Malik Shabazz and Trent Walker, attorneys for the two men, did not immediately respond to a request for comment.
The FBI, the Justice Department and the U.S. attorney’s office for Southern Mississippi have opened a federal civil rights investigation.
Rankin County, one of Mississippi’s most populous counties, sits just across the Pearl River from Jackson, the state capital. Its population is 74% white and nearly 23% Black, according to the 2022 census. It abuts counties with large Black populations in a state that has long contended with a violent racial history.
The incident comes in a national reckoning over officers’ use of excessive force, with particular scrutiny of the targeting of Black people. Recent shootings and beatings — including the deaths of Aderrien Murry in Indianola, Mississippi, and Tyre Nichols in Memphis, Tennessee — have again shined the spotlight on the issue after the country faced mass protests over the police killing of George Floyd in Minnesota in 2020.
Jenkins and Parker, who lived together at the time of the alleged assault, claimed in the federal lawsuit that deputies entered their home without cause or warning. The deputies beat, waterboarded, stunned, sexually violated and attacked them with racial slurs, the men say in the lawsuit.
The lawsuit alleges that the officers lobbed race-based insults at the men and angrily accused them of dating white women. They allegedly handcuffed and beat the men before they shot them with Tasers 20 to 30 times “in a sadistic contest with each other as to which Taser would be most effective when fired against these two victims,” according to court documents.
The officers then put the two men on their backs and poured water on their faces in an effort to waterboard them, the lawsuit claims, before they sexually assaulted them with a sex toy.
Multiple deputies put their guns to the men’s heads and threatened to kill them, the lawsuit says.
The evening ended when an officer put a gun in Jenkins’ mouth while he was handcuffed, according to the lawsuit. The gunshot allegedly shattered Jenkins’ jaw and severely lacerated his tongue. Several of Jenkins’ arteries were severely damaged, and he almost died, it says. He was then left alone to seek aid, the court documents allege.

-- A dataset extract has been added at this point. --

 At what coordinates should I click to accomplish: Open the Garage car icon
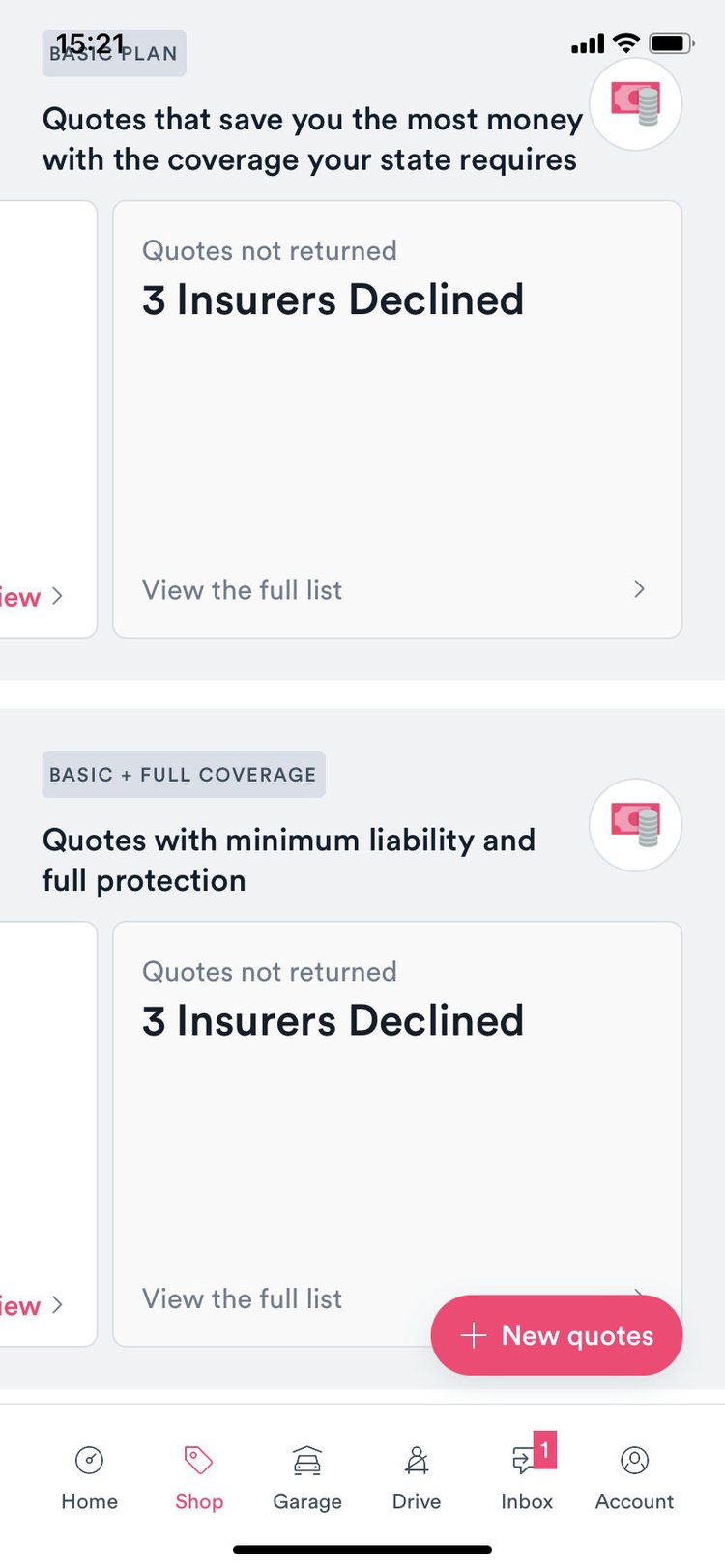click(x=306, y=1462)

While the sheriff’s department would not say how many deputies were relieved, a spokesperson said all those at the scene were fired after the internal investigation. The lawsuit said six officers were at the scene, though it named only three, including Deputy Hunter Elward.
Elward could not immediately be reached for comment Wednesday evening.

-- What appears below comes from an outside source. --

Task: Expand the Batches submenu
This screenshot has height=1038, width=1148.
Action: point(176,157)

Elward, the officer accused of shooting Jenkins, was previously involved in the death of Damien Cameron, a 29-year-old Black man whose neighbor accused him of vandalism and called the police in 2021, the department has said.
A grand jury declined to indict Elward last year, citing a lack of evidence. Mississippi Public Broadcasting reported Monday that his family still sought justice nearly two years later.
The lawsuit said Bailey, the sheriff, “directly participates in acts of excessive force with the deputies he supervises and has been denied qualified immunity by this court” before it named multiple incidents in which his officers are alleged to have used excessive force.
Bailey said it remained his “privilege” to lead the department.
“I believe in my heart that this department remains one of the best departments in our state, and I am committed to doing everything in my power to keep this department on a correct path moving forward,” Bailey said, reading from his statement.
As reporters peppered him and a spokesperson with questions Tuesday at the end of the news conference, Bailey slowly and quietly edged toward the door. He stopped to say only that he would not resign and that he could not answer further questions.